1 Executive Summary

In the framework of data science we carried out an analysis of the NYC car crashes. The main goal of this report is to find out (1) if the fatalities happening in accidents are correlated with the speed of the cars, more specifically to check the hypothesis that pedestrians hit by a car at 25mph are half likely to die compared to 30 mph; (2) if the weather conditions do have an influence on the involvement of multiple cars; and (3) which ones are the most important features needed in order to predict the probability of an injury to happen in a car accident.

To better show the data we are dealing with, an interactive map has been created (please see the introduction), which is easy to use and highly informative.

In order to answer these questions, we have used 3 datasets: (i) one describing the weather in NYC in 2019, (ii) one describing the speed limits of the street in NYC, and (iii) one describing the collisions that has happened in NYC in 2019.
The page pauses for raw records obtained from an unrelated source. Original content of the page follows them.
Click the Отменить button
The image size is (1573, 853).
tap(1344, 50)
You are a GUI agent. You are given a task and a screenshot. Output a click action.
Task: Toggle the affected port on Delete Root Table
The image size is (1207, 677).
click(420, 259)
To carry out our analysis, we started by exploring the detail of the different datasets we were using. The first one gave interesting insight on the fact that NYC is quite the windy place, though the speed was never recorded to be dangerous according to the Saffir Simspon scale. We could also see that the rainfall has not been very high in 2019 and that it snowed only 14 times. We created some factor variables based on the distribution of the data we had describing these three conditions, as well as binary variables (taking value 1 in the event of the weather condition happening, and 0 otherwise), that we have used to define the two different models for each research question in the modelling part of our analysis. We then carried out a variable selection for the second dataset, as we have decided to convert all the contributing factors into dummy variables, getting to a resulting number of features that was quite high. As we wanted to only have a deep analysis of the most inlfuencing ones, we decided to run two different models to select them: a lasso regression and a random forest. This process lead us to the decision of diving deep into the analysis of three contributing factors: (a) pedestrian_bicylist_other, (b) following_too_closely and (c) unsafe_speed. The analysis of the dataset gave us interesting insights, such as the fact that there were more accidents in December, compared to the other months, and during the daytime (from 8 am to 5pm). Eventually, for the speed limits, we have found the highest number of accidents happeining in streets with a 25mph limit, which is also the most extensively used limit in the city, after the vision zero in 2014. The injuries happened with highest probability at 15mph, while the fatalities at 40mph. Regarding the chosen variables beforementioned, the first one seems not to have that much influence on the injuries, as it has only few positive observations, for the second one the proportion of positive instances increases with the increase of speed limits and for the third one there seems to have no pattern.

We then moved to the modelling part of our analysis, we decided to carry out two models: one for the selections of the most important variables (regression tree) and one for the linear model and the interpretation (generalized linear model). We made some adjustment on the dataset, by balancing it for each research question depending on the variable we wanted to explain, and then we created a test and a training set (with, respectively, 25% and 75% of the data). For each question we runned both the models on two different dataframes, one having the weather variables as factors with 4 levels each (none, light, moderate and heavy), and one having them described as binaries (taking value 1 if the condition was present and 0 otherwise).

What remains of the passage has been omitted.